*INSTRUCTION*. Rewrite the rows that start with the line containing "Where should I" and go on through the line containing "the white statue", replacing "square" with "plaza" and keeping everything else the same. Leave the pictures out of your answer.

====== TASK INPUT ======

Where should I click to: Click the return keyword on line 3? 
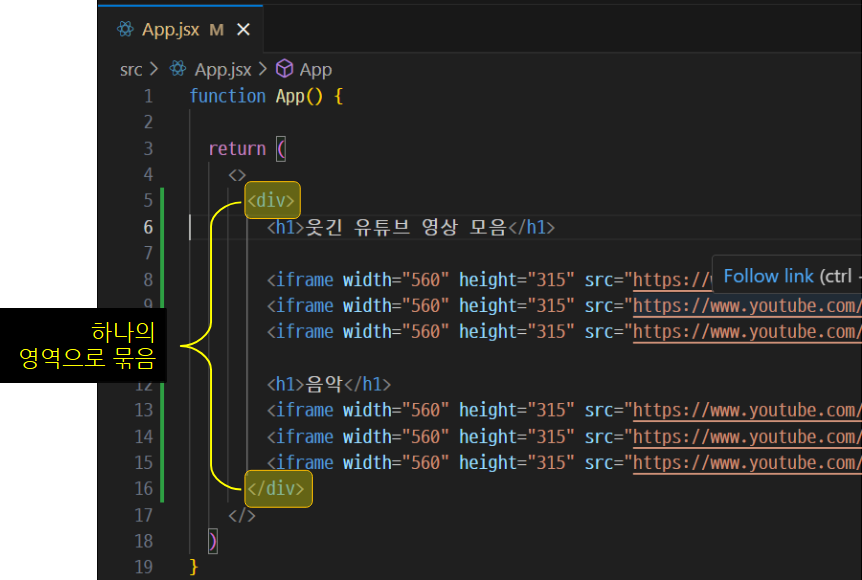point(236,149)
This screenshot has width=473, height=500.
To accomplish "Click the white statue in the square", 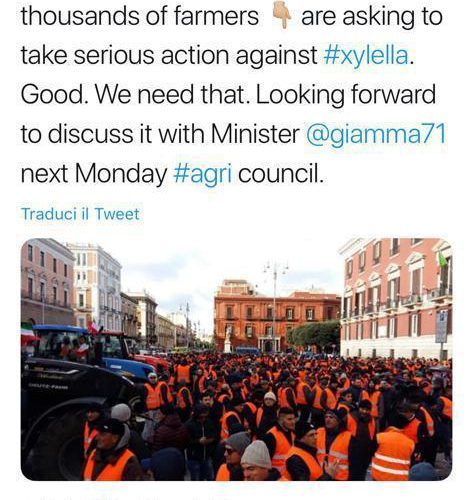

======
====== TASK INPUT ======

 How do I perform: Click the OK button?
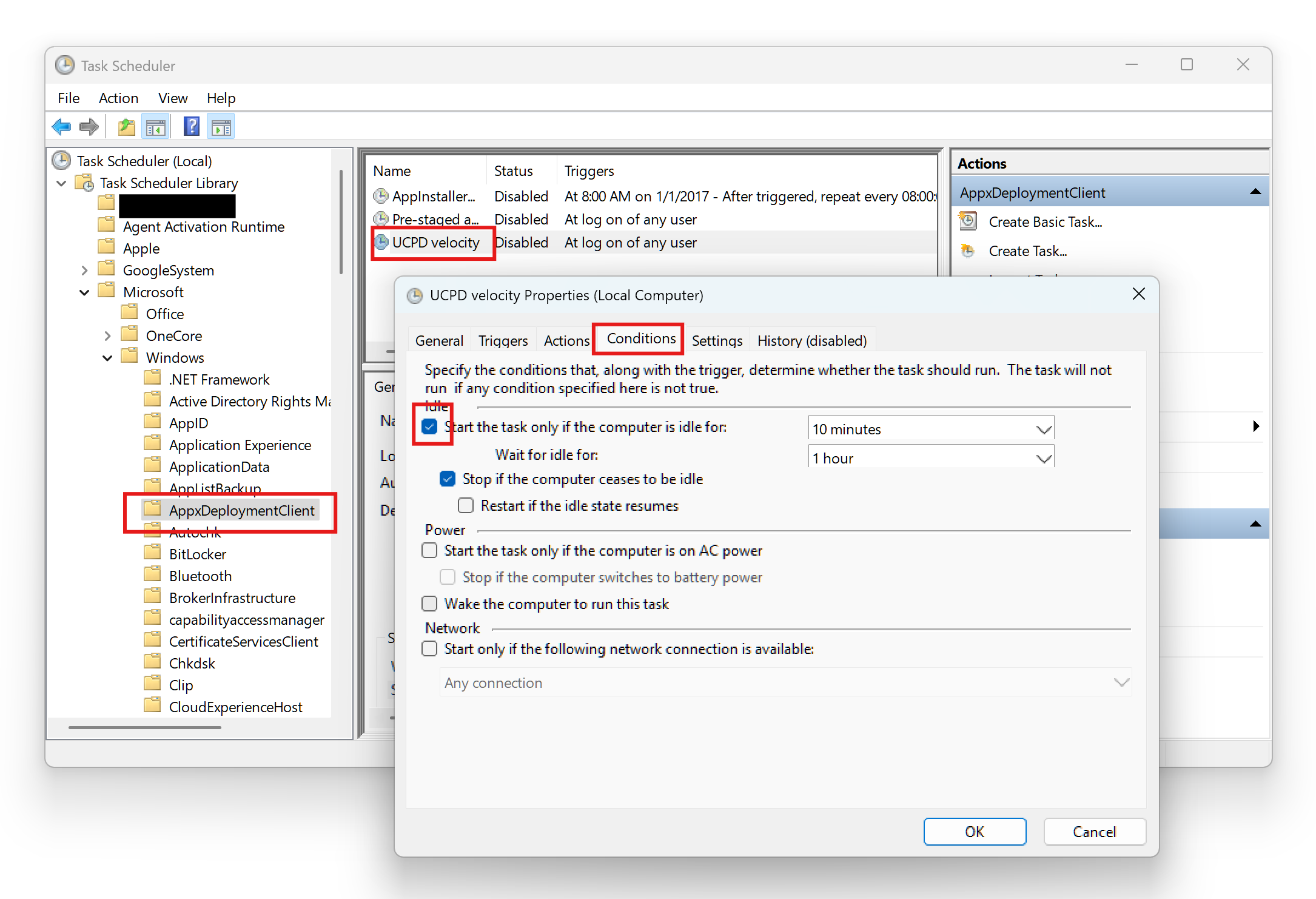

======

*WORKED SOLUTION*.
Where should I click to: Click the return keyword on line 3? 
point(236,149)
This screenshot has width=473, height=500.
To accomplish "Click the white statue in the plaza", 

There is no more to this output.